### Directions
(1) Summarize the article on AIG's retreat from Asia in two sentences.
(2) From the article on AIG's retreat from Asia, extract everything from "They're trying to" down to "McKinsey & Co.".

AIG retreat opens Asia to its rivals

Write: Faiga [2011-05-20]

NEW YORK - American International Group Inc (AIG), whose history in insurance spans 90 years from a Shanghai start-up to the biggest US bailout, is swapping its roots in Asia for cash as rivals seek to expand beyond shrinking markets.

AIG's planned $35.5 billion sale of Hong Kong-based AIA Group Ltd to the UK's Prudential Plc, announced this week, comes as the firm negotiates with MetLife Inc on the disposal of its No 2 overseas life insurer. The divestment of smaller units may follow, drawing interest from rivals seeking Asian growth like Prudential Financial Inc of the US and Axa SA and Allianz SE, said Randy Binner, an analyst with FBR Capital Markets.

"The Asian market is higher growth, and I think that's very much reflected in the price that they're paying for this property," Douglas Meyer, a Fitch insurance analyst, said of London-based Prudential's AIA deal. The AIG units "are fairly unique properties in terms of the scale of their businesses there, and those just don't exist elsewhere."

The US life-insurance market contracted 15 percent last year amid the economic slump, prompting carriers to seek growth elsewhere.

They're trying to tap into rising demand in Asia, where increasing affluence will help drive 40 percent of global life insurance premium growth over five years, according to a 2009 study by McKinsey & Co.

That's a boon to AIG Chief Executive Officer Robert Benmosche as he sells pieces of what was once the world's largest insurer to repay a government rescue. With the AIA deal, he's handing Prudential a franchise ranked first in Hong Kong, Thailand and Singapore, according to Citigroup Inc, an adviser to AIG. By combining AIA with existing operations, Prudential will become the No 8 carrier in China, Citigroup said.

'Strong presence'

AIA has "a very good presence in Hong Kong and Thailand," said Phil Leung, the Shanghai-based head of mergers and acquisitions for Bain & Co in China. "Most importantly, they have a very strong presence in China."

China's insurance market, which was the world's sixth largest in 2008, expanded by an average 30 percent annually since 1978 to 1.1 trillion yuan ($161 billion) last year.

### Provided material
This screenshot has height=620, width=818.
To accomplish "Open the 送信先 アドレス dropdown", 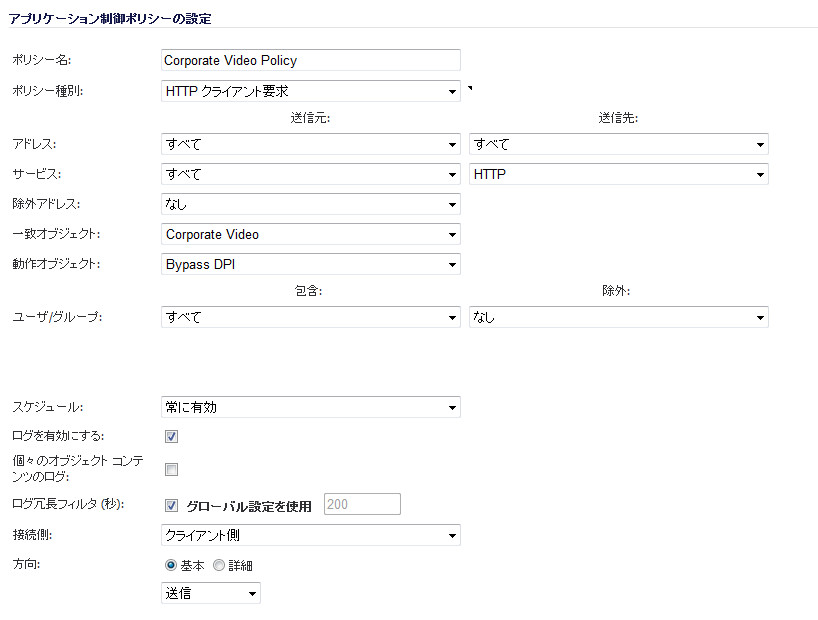I will [618, 144].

### Written responses
(1) AIG is swapping its roots in Asia for cash through a planned $35.5 billion sale of Hong Kong-based AIA Group to the UK's Prudential Plc, while it negotiates with MetLife on disposing of its No 2 overseas life insurer. Rivals are drawn by Asia's higher growth as the US life-insurance market contracted 15 percent last year, and with AIA Prudential gains a franchise ranked first in Hong Kong, Thailand and Singapore and a strong presence in China.

(2)
They're trying to tap into rising demand in Asia, where increasing affluence will help drive 40 percent of global life insurance premium growth over five years, according to a 2009 study by McKinsey & Co.